Demo Session

Demo Session 1A - Thursday 2nd December 2021 10:20 (GMT) via SlidesLive Demo Session 1B - Thursday 2nd December 2021 23:20 (GMT) via SlidesLive Chaired by Margarita Chli and Tony Tung
Mix3D: Out-Of-Context Data Augmentation Authors Alexey Nekrasov, Jonas Schult, Or Litany, Bastian Leibe and Francis Engelmann Description During this demo, we will demonstrate our model Mix3D [7] for semantic segmentation on 3D scenes. Mix3D is trained specifically to generalize beyond the structural priors of current 3D datasets. Since most indoor 3D datasets are very similar in terms of training and test set distributions, the actual generalization capabilities of our approach do not become apparent on these datasets. Therefore, in this demo, we apply our Mix3D model, and competing methods, to newly recorded challenging “in-the-wild” 3D scenes. Besides demonstrating the improved generalization capabilities of Mix3D, we also want to identify its limitations and failure cases. To this end, we challenge the participants of the demo to scan and upload their own 3D scenes, with the goal to make our model fail. The most interesting failure cases will be presented live during the demo. Website to upload 3D scans before the Demo presentation: https://mix3d-demo.nekrasov.dev/
TANDEM: Tracking and Dense Mapping in Real-time using Deep Multi-view Stereo Authors Lukas Koestler, Nan Yang, Niclas Zeller and Daniel Cremers Description This demo will show a live room-scale reconstruction from a handheld monocular camera using TANDEM [3]. For pose estimation, TANDEM performs photometric bundle adjustment based on a sliding window of keyframes.
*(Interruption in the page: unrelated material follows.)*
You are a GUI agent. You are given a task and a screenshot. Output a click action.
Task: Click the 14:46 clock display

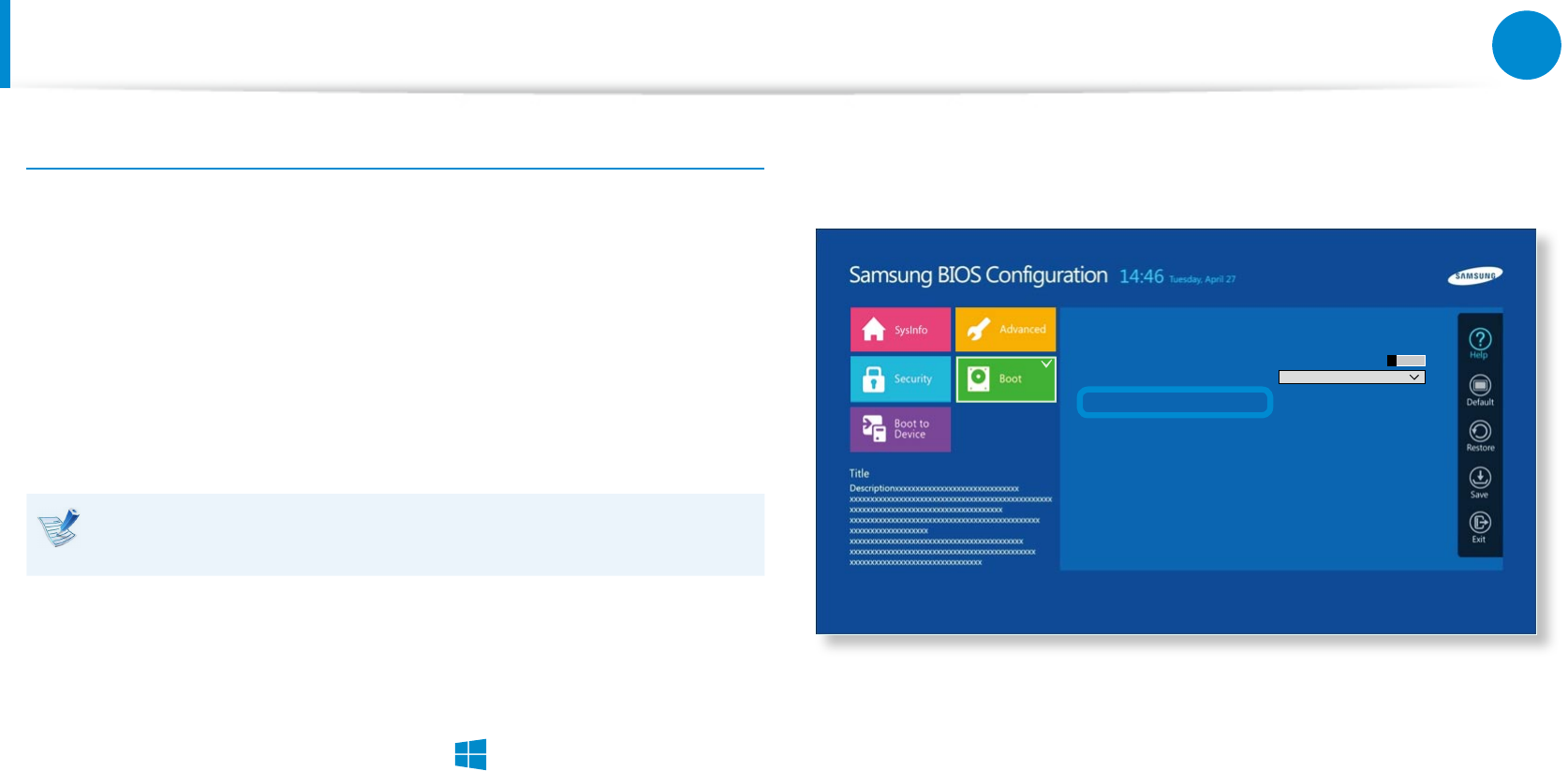click(1141, 276)
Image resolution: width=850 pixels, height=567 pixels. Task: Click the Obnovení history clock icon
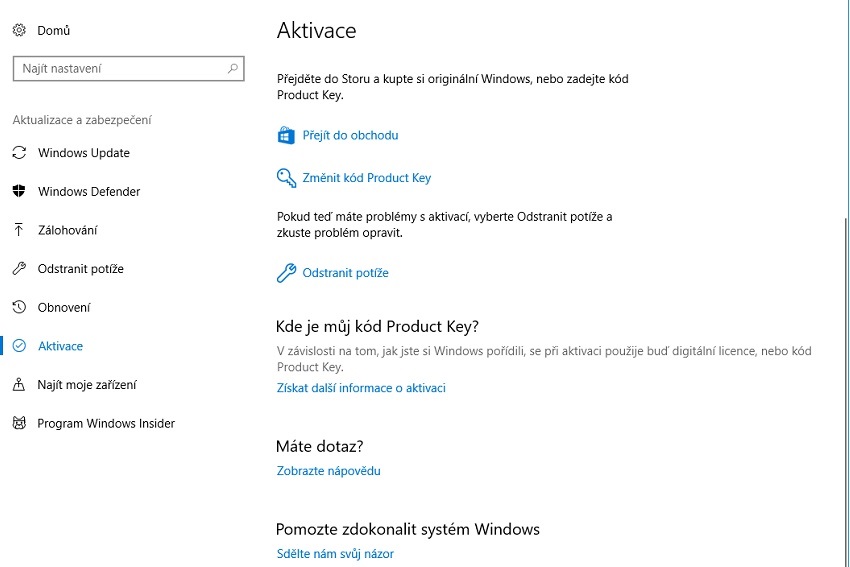[18, 308]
To increase the robustness, we propose a novel tracking frontend that performs dense direct image alignment using depthmaps rendered from a global model that is built incrementally from dense depth predictions. To predict the dense depth maps, we propose Cascade View-Aggregation MVS-Net (CVA-MVSNet) that utilizes the entire active keyframe window by hierarchically constructing 3D cost volumes with adaptive view aggregation to balance the different stereo baselines between the keyframes. Finally, the predicted depth maps are fused into a consistent global map represented as a truncated signed distance function (TSDF) grid.
DOPE + PoseBERT demo: Real-time Hand Mesh Recovery for Animating a Robotic Gripper Authors Fabien Baradel, Romain Bregier, Philippe Weinzaepfel, Yannis Kalantidis and Gregory Rogez Description We propose to showcase a real-time demonstration of 3D hand mesh recovery from an input video stream. In our demo, given a monocular (webcam) video input, the hand pose detected is used to animate a robotic hand in real-time, using a kinematic retargetting procedure. Figure 1 shows a screenshot from a physical installation of our demo in our building. When utilizing the connected webcam as input, our demo runs at 30 FPS on an Nvidia RTX 2080 GPU; the demo can also be adapted to accept remote webcam video as input.
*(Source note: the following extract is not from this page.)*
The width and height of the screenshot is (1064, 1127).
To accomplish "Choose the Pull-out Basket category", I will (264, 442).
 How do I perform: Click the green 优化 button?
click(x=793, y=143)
RealisticHands: A Hybrid Model for 3D Hand Reconstruction Authors Michael Seeber, Roi Poranne, Marc Polleyfeys and Martin R. Oswald Description Estimating 3D hand meshes from RGB images robustly is a highly desirable task, made challenging due to the numerous degrees of freedom, and issues such as self-similarity and occlusions. Previous methods generally either use parametric 3D hand models or follow a model-free approach. While the former can be considered more robust, e.g. to occlusions, they are less expressive. We propose a hybrid approach, utilizing a deep neural network and differential rendering based optimization to demonstrably achieve the best of both worlds. In addition, we explore Virtual Reality (VR) as an application. Most VR headsets are nowadays equipped with multiple cameras, which we can leverage by extending our method to the egocentric stereo domain. This extension proves to be more resilient to the above mentioned issues. Finally, as a use-case, we show that the improved image-model alignment can be used to acquire the user’s hand texture, which leads to a more realistic virtual hand representation. In the demo we plan to showcase how our method reconstructs a textured 3D mesh from a camera stream.
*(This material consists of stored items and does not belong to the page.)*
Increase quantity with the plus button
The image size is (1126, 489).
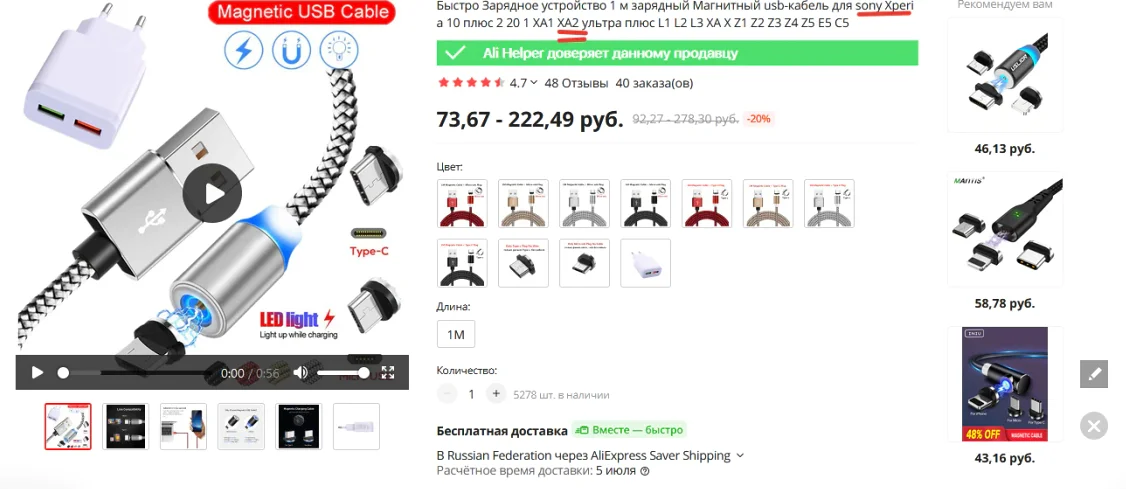495,394
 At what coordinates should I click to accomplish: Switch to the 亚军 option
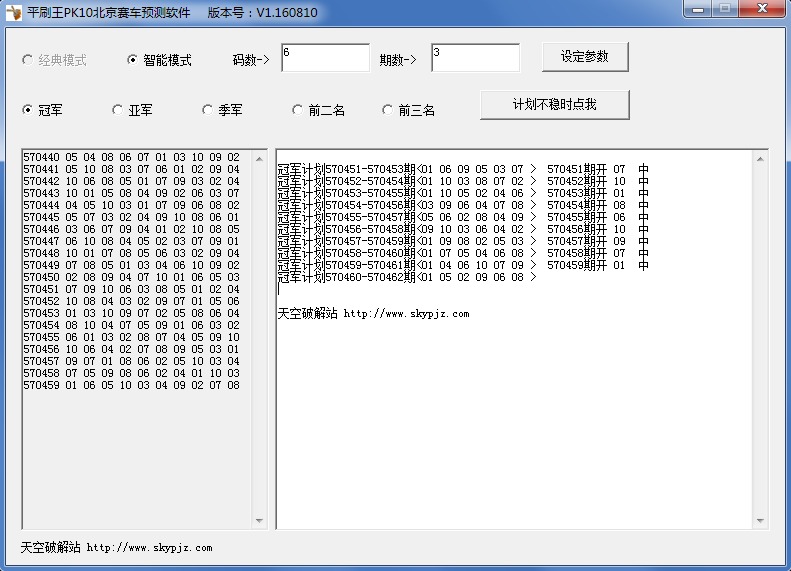point(118,110)
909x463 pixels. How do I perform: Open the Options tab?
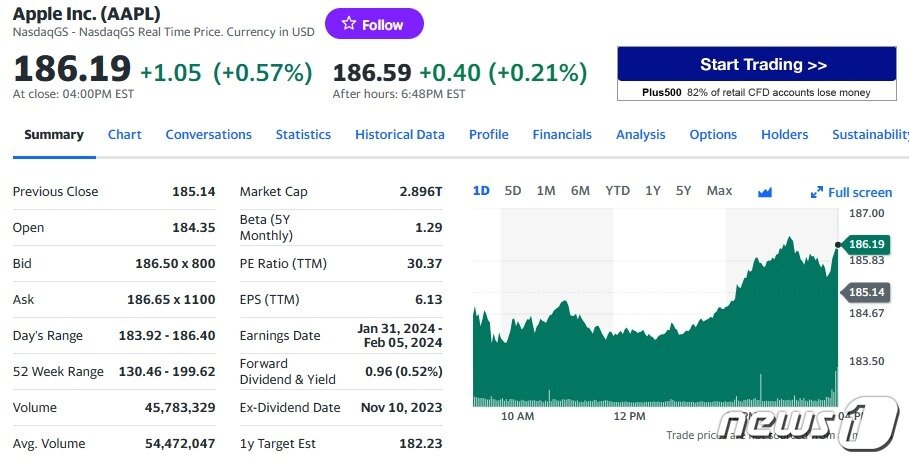(713, 134)
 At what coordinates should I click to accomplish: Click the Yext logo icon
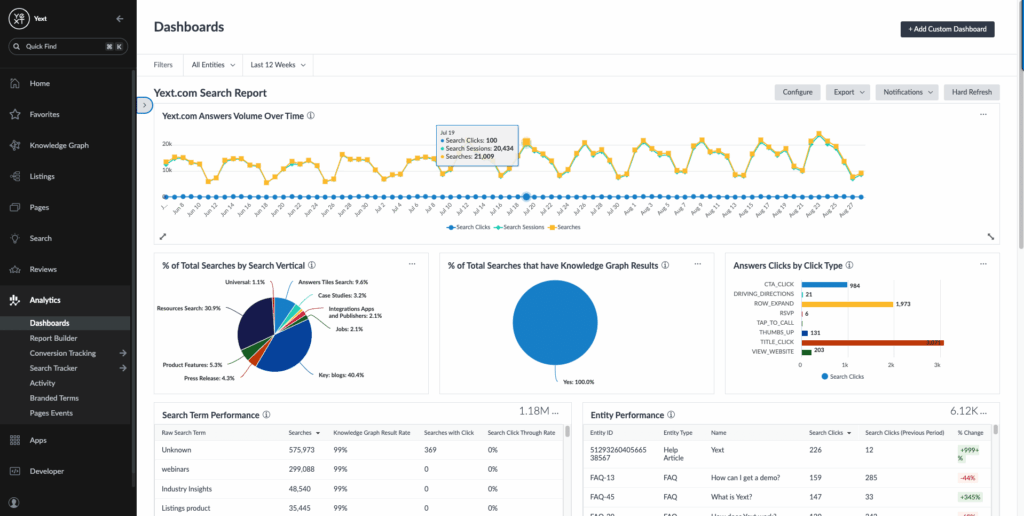18,19
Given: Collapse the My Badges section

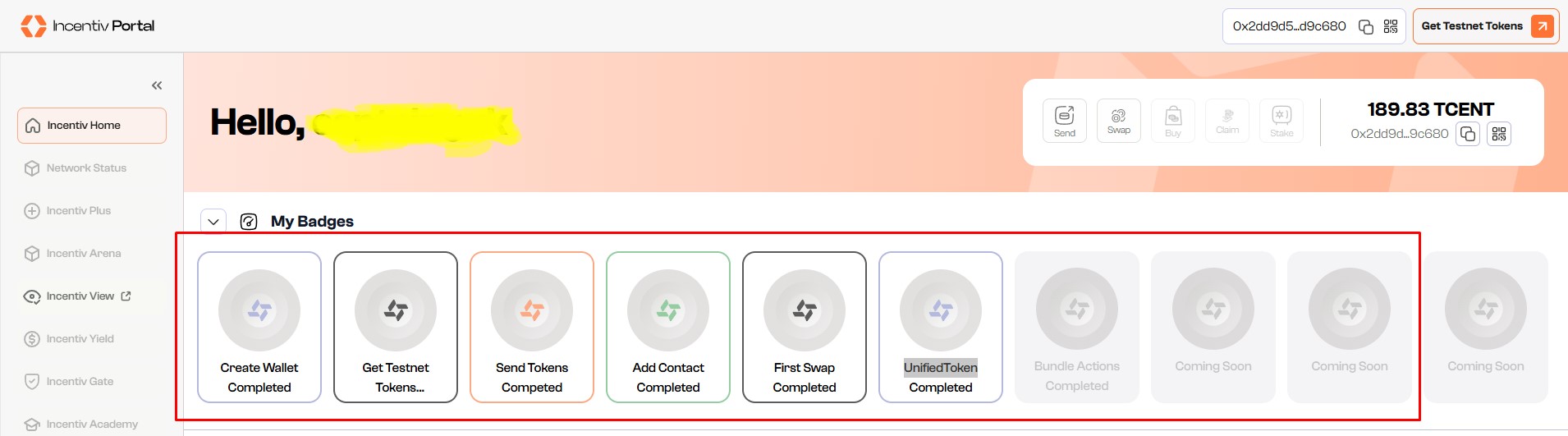Looking at the screenshot, I should point(213,222).
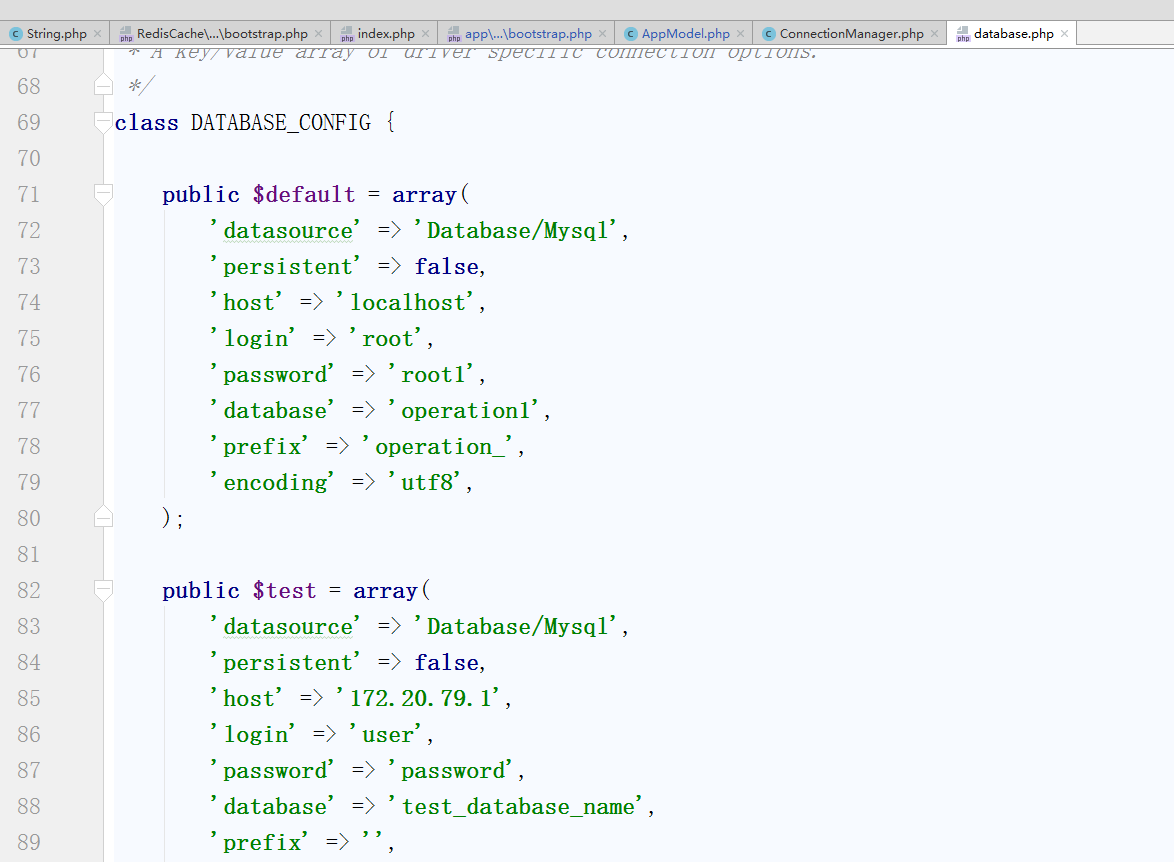
Task: Click the class icon on ConnectionManager.php tab
Action: tap(768, 34)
TIST: Theme Inspired Style Transfer Authors Kumar Abhinav, Alpana Dubey and Suma Mani Kuriakose Description As we move towards product customization, additive manufacturing, and extended reality environments, the demand for 3D models is ever increasing. This increasing demand has given rise to multiple 3D design softwares. These softwares help in modeling, analyzing, and translating 3D models. However, there is still a lack of tools to aid in designer’s creativity. In this work, we present an approach for 3D style transfer to bridge this gap.
Sketch-to-3D (S3D) Design Assistant Authors Nitish Bhardwaj, Dhornala Bharadwaj, Alpana Dubey, Kumar Abhinav and Suma Mani Kuriakose Description Design process of a 3D model starts from raw handdrawn sketches. These sketches are further used to search a 3D model from the repository or generate a 3D model from scratch. Current methods to generate 3D models from sketches are either manual or tightly coupled with 3D modeling platforms. CAD tools like Autodesk, CATIA have developed software solutions to design 3D models from sketches. Sketching in these tools can easily help in 3D modelling but it requires high expertise and vast knowledge of the tool. These tools require professional artistic skills for sketching in 3D interface. Moreover, most of the existing approaches are based on geometric manipulation and thus cannot be generalized. In this work, we present Sketch-to-3D (S3D) design assistant, which helps the designers and stakeholders to acquire a better foundation in their design process. S3D design assistant is built using advanced deep neural network-based approaches offering two functionalities: SearchForSketch (SFS) and SingleSketch2Mesh (SS2M).
Fully Autonomous Live 3D Reconstruction with an MAV: Hardware- and Software-Setup Authors Yves Kompis, Luca Bartolomei and Margarita Chli Description In this demo we present a versatile Micro-Aerial Vehicle (MAV) setup demonstrating fully autonomous live 3D reconstruction in real-world scenarios. With the aim of reproducability we provide key information on both the hardware- and software-setup.
Visual Teach and Repeat with Deep Learned Features Authors Mona Gridseth, Yuchen Wu and Timothy D. Barfoot Description We provide a demo of Visual Teach and Repeat for autonomous path following on a mobile robot, which uses deep learned features to tackle localization across challenging appearance change.